Security and compliance planning for AI often replicates conventional enterprise security frameworks without addressing AI-specific risks. The ability of AI systems to inadvertently expose training data, generate outputs that violate compliance requirements, or be manipulated through prompt injection creates novel security challenges that traditional controls do not address. CIOs who treat AI security as an extension of existing enterprise security are leaving significant vulnerabilities unaddressed.

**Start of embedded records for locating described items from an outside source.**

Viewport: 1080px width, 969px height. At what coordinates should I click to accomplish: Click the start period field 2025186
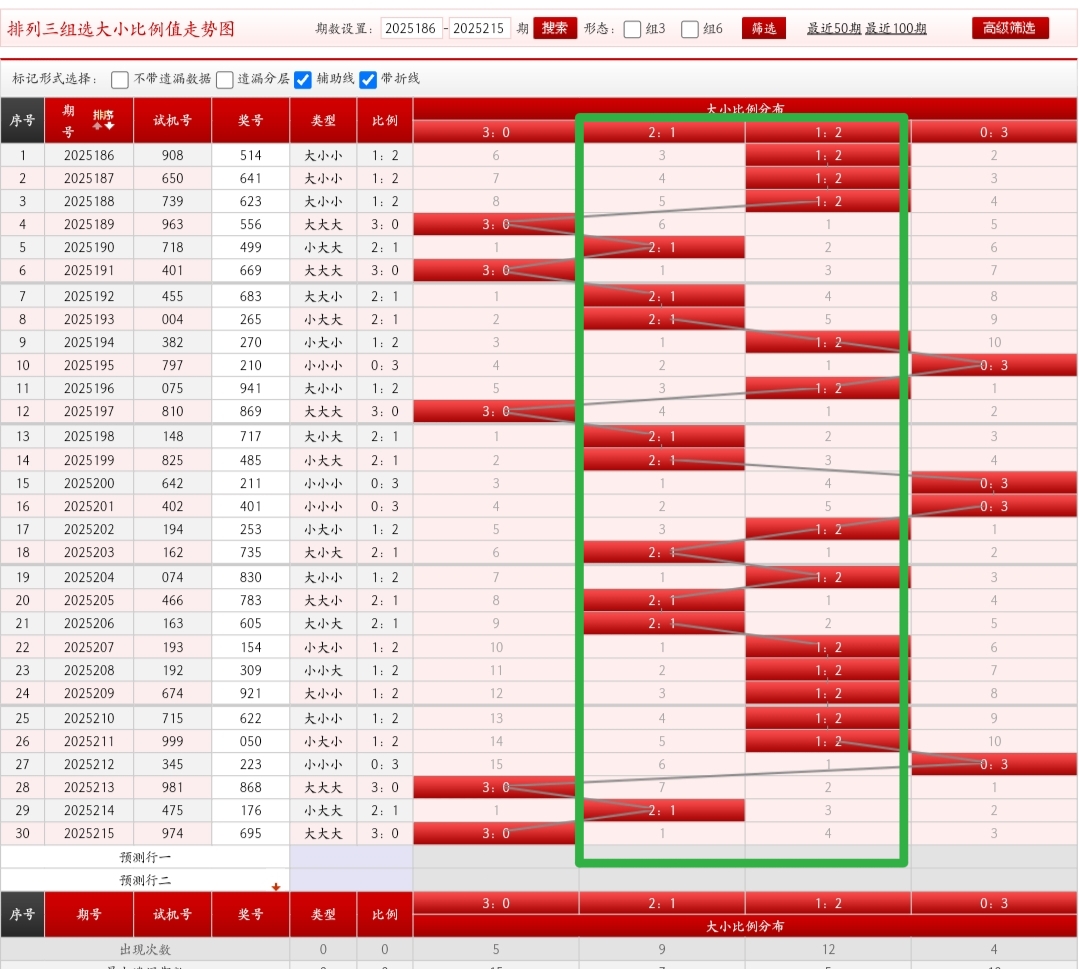point(411,29)
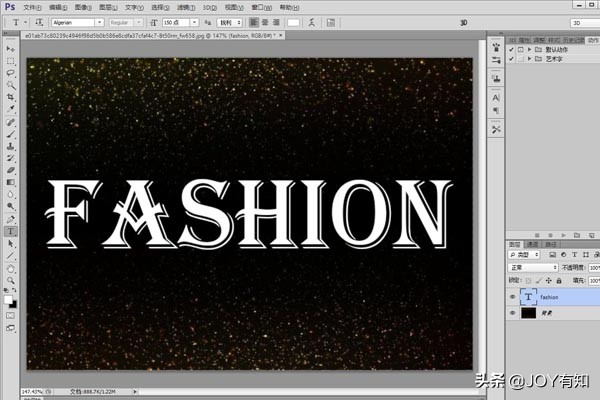This screenshot has height=400, width=600.
Task: Switch to the 通道 panel tab
Action: (x=534, y=243)
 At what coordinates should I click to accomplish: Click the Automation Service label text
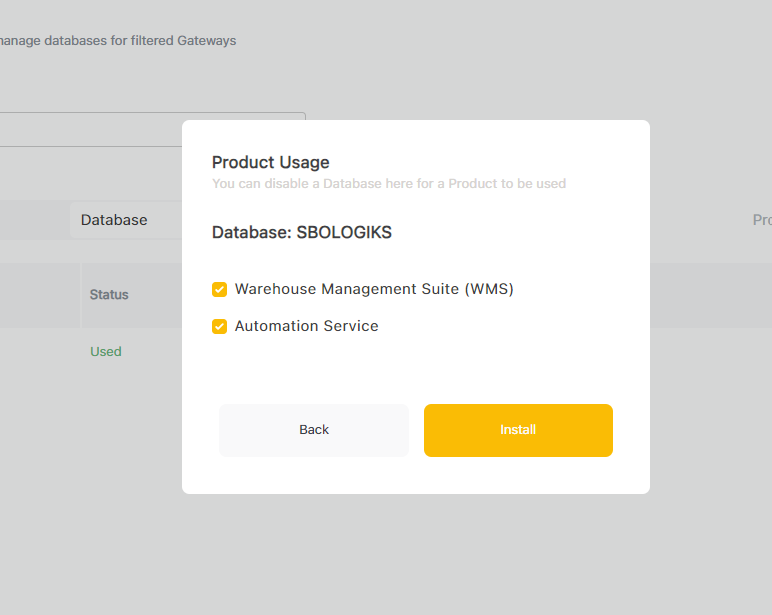coord(306,327)
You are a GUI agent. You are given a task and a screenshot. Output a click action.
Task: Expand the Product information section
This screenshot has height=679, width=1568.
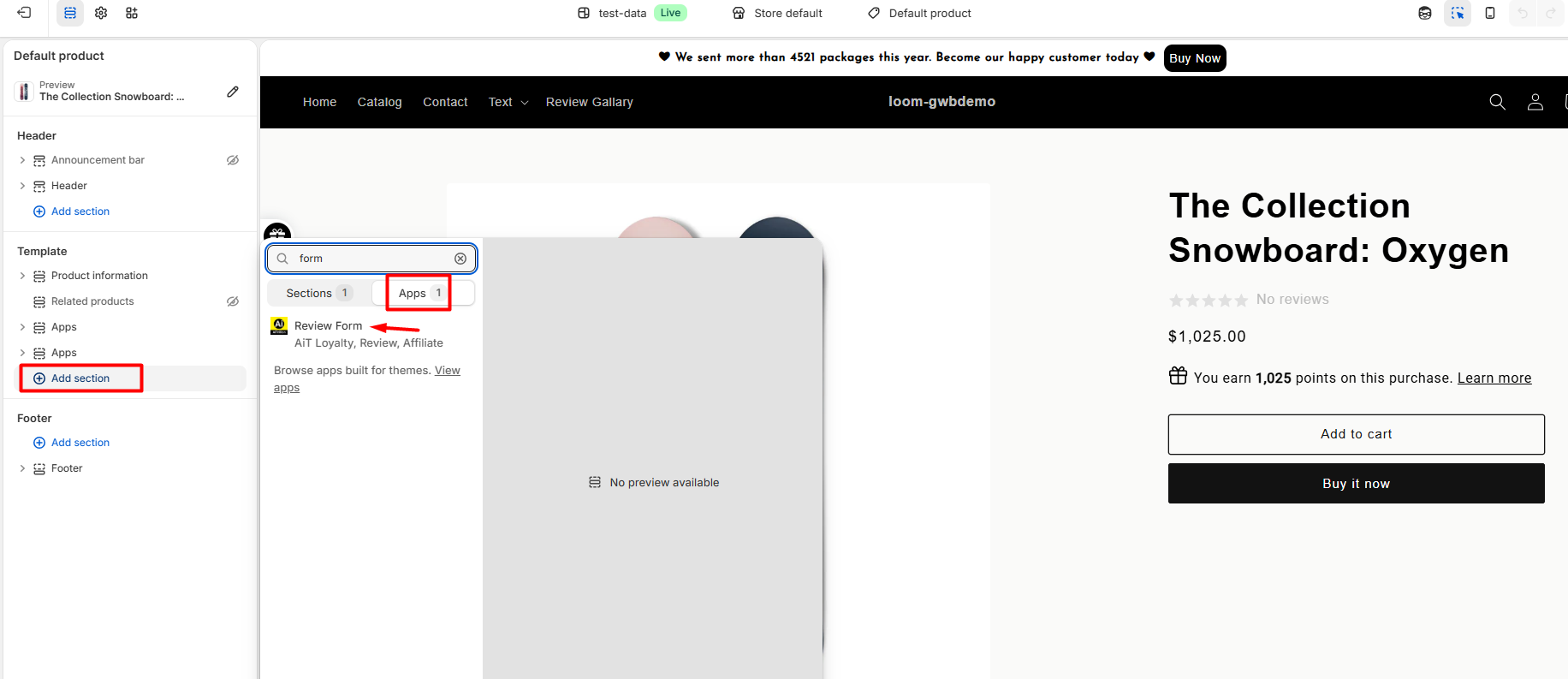22,276
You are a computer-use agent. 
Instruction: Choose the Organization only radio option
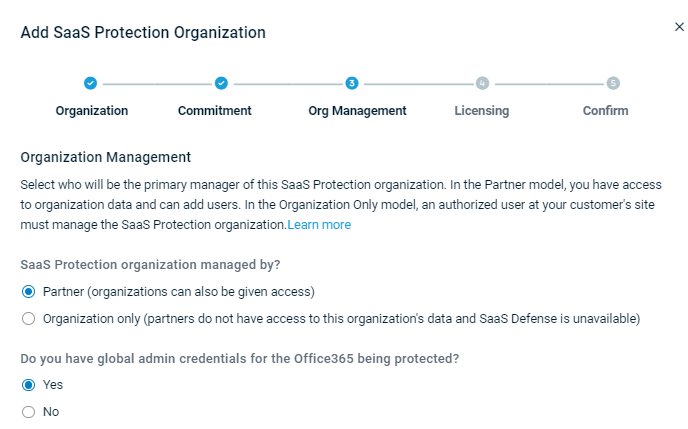click(x=29, y=318)
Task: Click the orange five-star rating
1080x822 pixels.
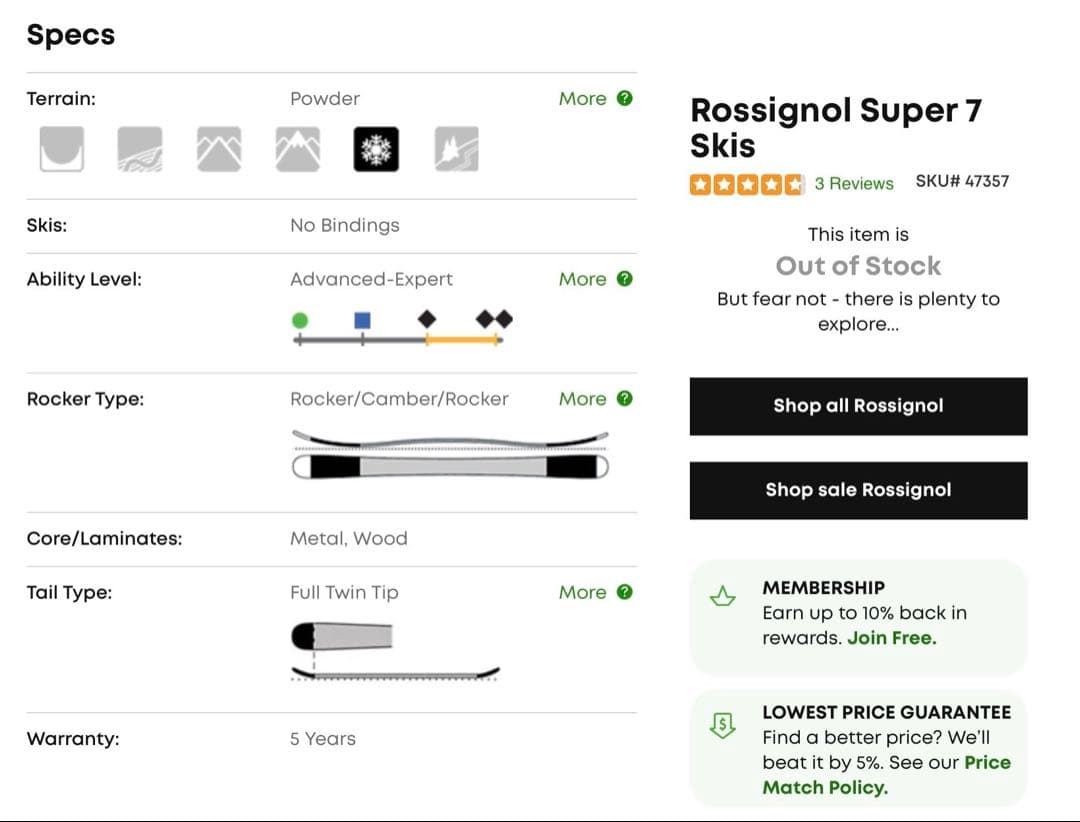Action: (x=746, y=184)
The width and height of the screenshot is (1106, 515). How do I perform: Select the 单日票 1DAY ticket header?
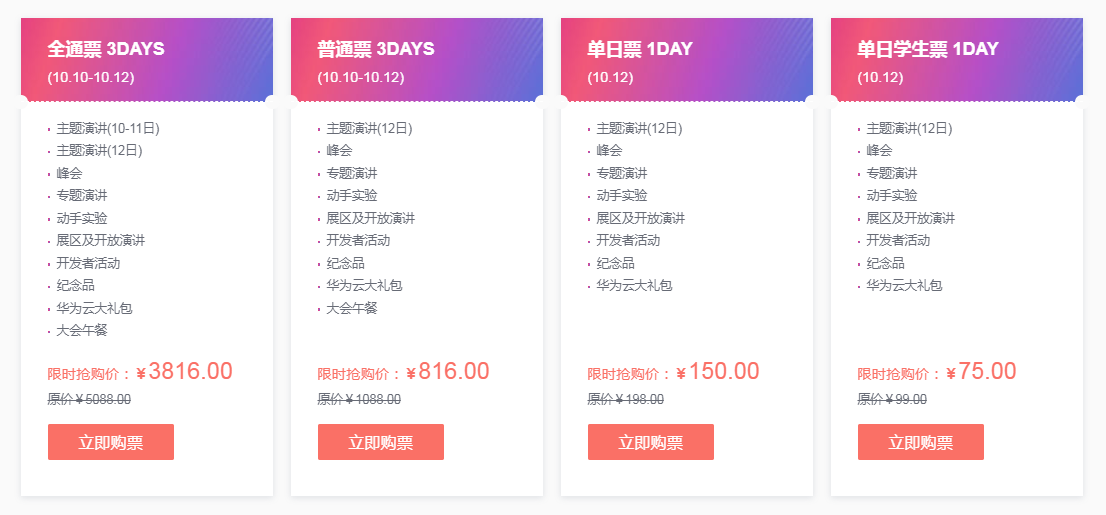coord(687,60)
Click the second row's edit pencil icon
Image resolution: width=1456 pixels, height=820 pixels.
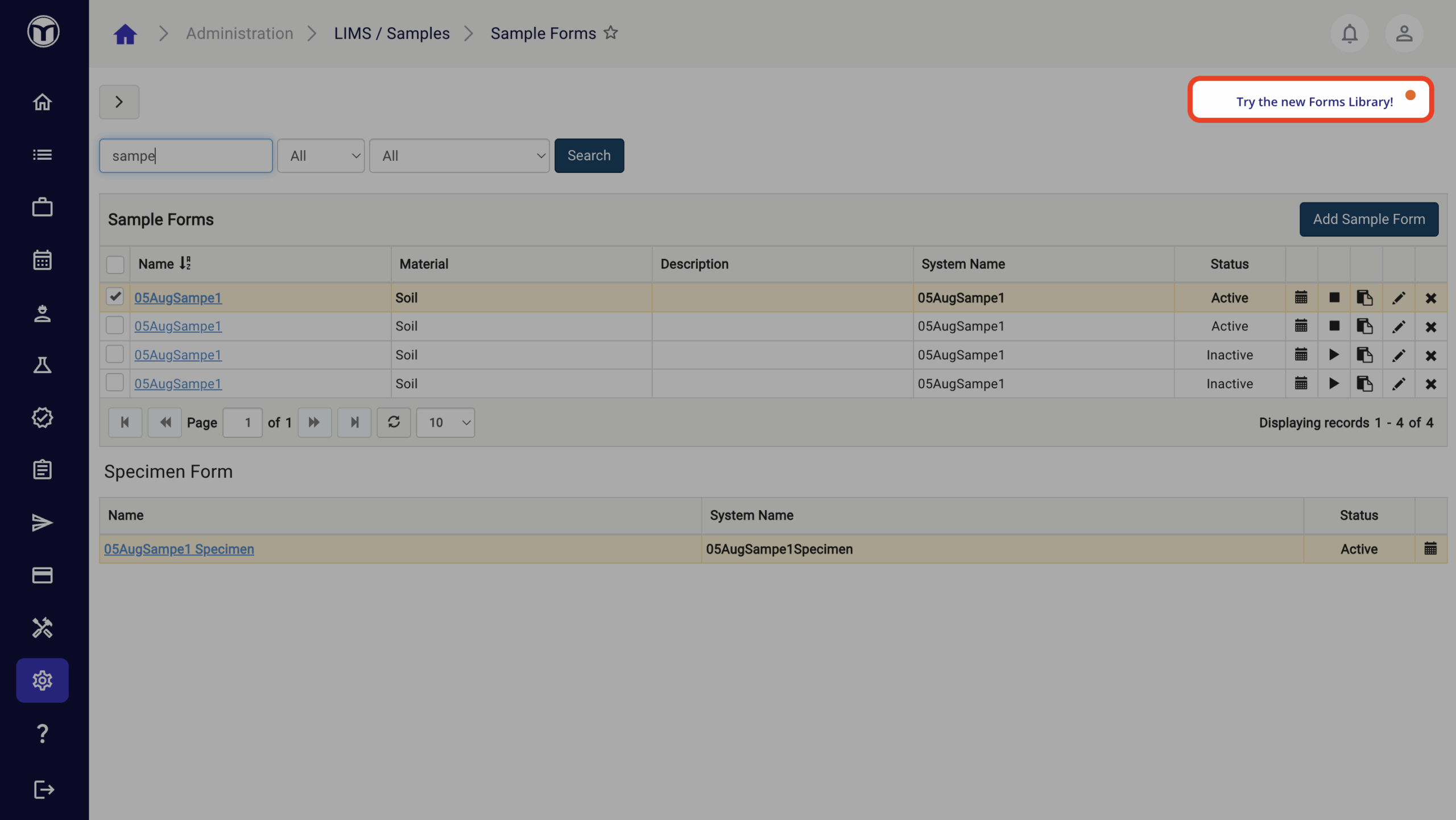(x=1399, y=326)
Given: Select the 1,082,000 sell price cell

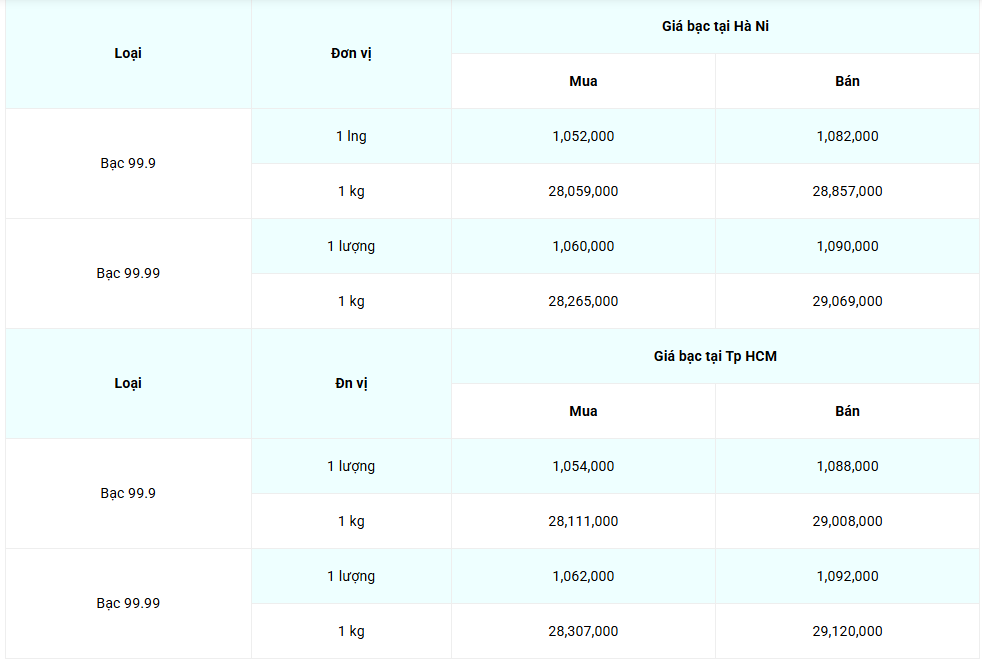Looking at the screenshot, I should click(x=847, y=136).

Perhaps the most consequential error is organizational: treating AI implementation as a technology project rather than a business transformation initiative. AI systems succeed or fail based on how well they are integrated into business processes, how effectively change management prepares users to work alongside AI, and how clearly success metrics align AI performance with business outcomes. Technology leaders who focus on building AI capabilities without corresponding investment in organizational change consistently see their AI projects fail to deliver expected value.

The organizations getting AI infrastructure right share several common characteristics. They maintain flexibility in their technology commitments, build for portability across AI providers and deployment options, invest heavily in the non-model components of AI systems, and treat AI implementation as a cross-functional business initiative rather than an IT project. These approaches require more upfront investment and organizational complexity than simpler strategies, but they position organizations to adapt as the technology continues its rapid evolution rather than becoming trapped in decisions that made sense at a particular moment but aged poorly.